[EXERCISE REQUIREMENTS] Down to the last line, repeat the data below exactly.

[AVAILABLE DATA]
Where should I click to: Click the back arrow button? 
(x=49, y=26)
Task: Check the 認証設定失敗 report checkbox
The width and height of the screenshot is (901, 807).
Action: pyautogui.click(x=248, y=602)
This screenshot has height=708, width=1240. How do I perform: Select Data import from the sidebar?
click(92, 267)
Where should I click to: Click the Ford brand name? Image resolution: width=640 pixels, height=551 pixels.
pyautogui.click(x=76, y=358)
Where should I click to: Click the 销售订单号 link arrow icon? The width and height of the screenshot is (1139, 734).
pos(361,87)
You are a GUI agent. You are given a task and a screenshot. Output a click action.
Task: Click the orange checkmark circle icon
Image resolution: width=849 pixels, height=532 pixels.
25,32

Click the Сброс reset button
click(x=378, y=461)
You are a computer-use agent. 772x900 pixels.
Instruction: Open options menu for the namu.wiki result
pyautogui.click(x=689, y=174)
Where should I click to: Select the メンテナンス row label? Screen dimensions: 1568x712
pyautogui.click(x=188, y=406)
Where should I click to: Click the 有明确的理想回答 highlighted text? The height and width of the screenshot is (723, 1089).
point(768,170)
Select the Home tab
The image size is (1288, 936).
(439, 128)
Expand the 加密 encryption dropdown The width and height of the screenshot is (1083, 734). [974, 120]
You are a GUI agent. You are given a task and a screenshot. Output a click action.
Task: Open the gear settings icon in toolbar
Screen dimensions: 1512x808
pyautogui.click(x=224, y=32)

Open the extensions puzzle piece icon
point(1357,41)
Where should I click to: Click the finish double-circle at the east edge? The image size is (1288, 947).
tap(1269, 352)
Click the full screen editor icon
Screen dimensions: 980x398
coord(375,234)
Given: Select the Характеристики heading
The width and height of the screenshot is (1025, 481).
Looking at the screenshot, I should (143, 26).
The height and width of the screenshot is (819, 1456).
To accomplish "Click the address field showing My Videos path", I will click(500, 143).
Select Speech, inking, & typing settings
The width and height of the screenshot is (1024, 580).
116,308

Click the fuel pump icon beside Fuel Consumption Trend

[SOLVED EXERCISE]
Where should I click to: Click the back arrow button? 
(x=49, y=26)
Task: Check the 認証設定失敗 report checkbox
The width and height of the screenshot is (901, 807).
Action: pyautogui.click(x=248, y=602)
This screenshot has height=708, width=1240. How do I perform: Select Data import from the sidebar?
click(92, 267)
Where should I click to: Click the Ford brand name? Image resolution: width=640 pixels, height=551 pixels.
pyautogui.click(x=76, y=358)
Where should I click to: Click the 销售订单号 link arrow icon? The width and height of the screenshot is (1139, 734).
pos(361,87)
You are a GUI agent. You are given a task and a screenshot. Output a click action.
Task: Click the orange checkmark circle icon
Image resolution: width=849 pixels, height=532 pixels.
25,32

Click the Сброс reset button
click(x=378, y=461)
You are a computer-use agent. 772x900 pixels.
Instruction: Open options menu for the namu.wiki result
pyautogui.click(x=689, y=174)
Where should I click to: Select the メンテナンス row label? Screen dimensions: 1568x712
pyautogui.click(x=188, y=406)
Where should I click to: Click the 有明确的理想回答 highlighted text? The height and width of the screenshot is (723, 1089).
point(768,170)
Select the Home tab
The image size is (1288, 936).
(439, 128)
Expand the 加密 encryption dropdown The width and height of the screenshot is (1083, 734). [974, 120]
You are a GUI agent. You are given a task and a screenshot. Output a click action.
Task: Open the gear settings icon in toolbar
Screen dimensions: 1512x808
pyautogui.click(x=224, y=32)

Open the extensions puzzle piece icon
point(1357,41)
Where should I click to: Click the finish double-circle at the east edge? The image size is (1288, 947).
tap(1269, 352)
Click the full screen editor icon
Screen dimensions: 980x398
coord(375,234)
Given: Select the Характеристики heading
The width and height of the screenshot is (1025, 481).
Looking at the screenshot, I should (143, 26).
The height and width of the screenshot is (819, 1456).
To accomplish "Click the address field showing My Videos path", I will click(500, 143).
Select Speech, inking, & typing settings
The width and height of the screenshot is (1024, 580).
116,308

Click the fuel pump icon beside Fuel Consumption Trend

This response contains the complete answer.